We netted the first set up and moved on to net up the second...when we returned and entered the ferrets.... one got away out of a bolt hole and ran away down the woodblock...a second bolted into the net.

We moved on to net up the third burrow and then came back to the second to work the ferrets...

(Its good practice to net up= noise.... then leave it a while to settle down- hence why we netted up a few then came back to the first  ) ...

As we entered the ferrets into the second burrow... my mate noticed a hole that looked like it hadnt been netted up... then realised the net had been dragged into the hole... by a rabbit running INTO the burrow...

We call this a 'back netted rabbit'... and was probably the escapee from the first set.

We got 3 out of this and the next putting us on 7 rabbits.. with the last holes to go...

Onto the last burrow...one bolted nicely with the dog holding it for eddie to dispatch it... and then i heard the tell tale scream of a rabbit thats been gripped by the ferret... it was coming from a hole under a dry stone wall!...

So me and ross set about taking apart the wall... and eventually got the rabbit... with the ferret attached! ....

We put the wall back together...then heard another scream!... same hole as the last!!! ...

So we had to take the wall apart...again!... and got the tenth rabbit...

Called it a day and headed back to the car...

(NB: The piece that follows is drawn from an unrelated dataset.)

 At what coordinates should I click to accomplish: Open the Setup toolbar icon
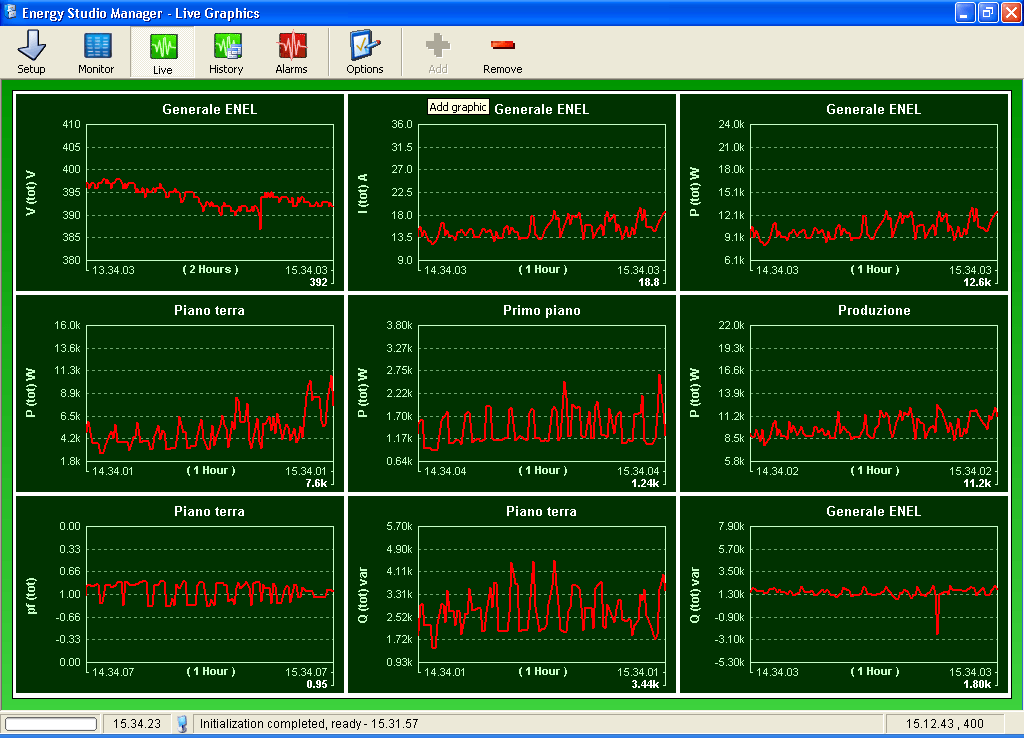(x=31, y=52)
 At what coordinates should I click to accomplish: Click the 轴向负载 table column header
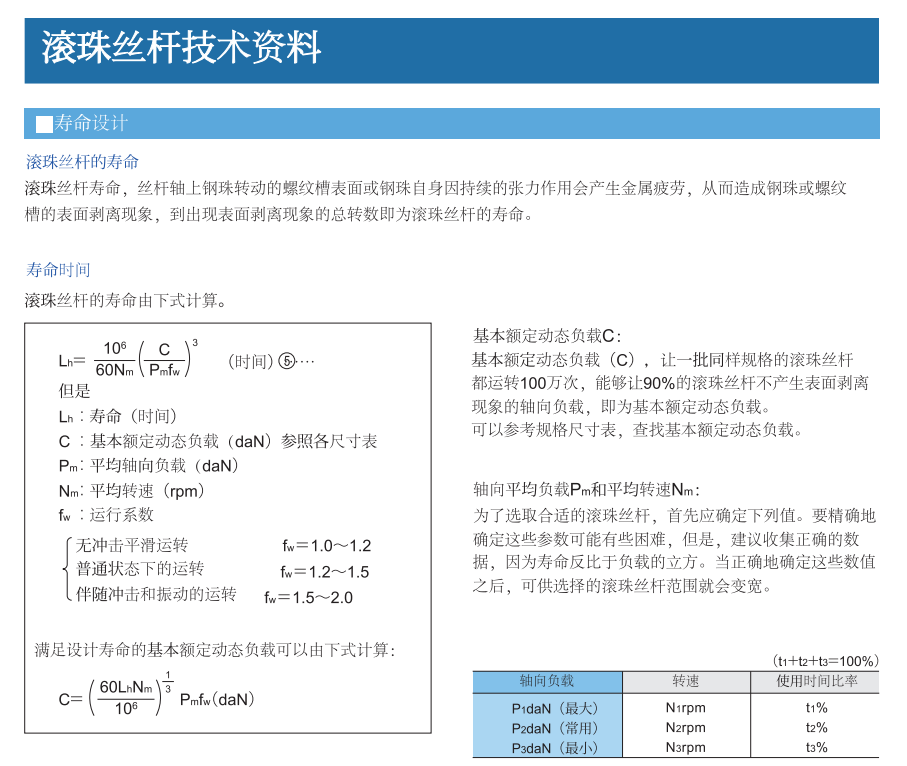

My lad really enjoys our ferreting trips... and is in bed now... shattered!... after telling his mum all about his day 

Cheers.

Lee


----------



## B.P.R (Dec 28, 2012)

Backnetted rabbit...


----------



## Individual (Nov 6, 2013)

Wow, I wish my dad was into hunting/slingshots 
Lucky son 

Is 10 rabbits in one day good?

I mean, I assume so. That would last a few meals


----------



## Tentacle Toast (Jan 17, 2013)

That's good stuff man, I can only imagine how great a time he had with his old man! Thanks for sharing with us, B.P.R.! Enjoy your well earned dinner...I can almost taste it from here..


----------



## Charles (Aug 26, 2010)

Hey BPR ... you should adopt me!!! I am pretty cheap to feed, and always ready to go ferreting!!!! :wave:

Cheers ....... Charles


----------



## Aussie Allan In Thailand (Jan 28, 2013)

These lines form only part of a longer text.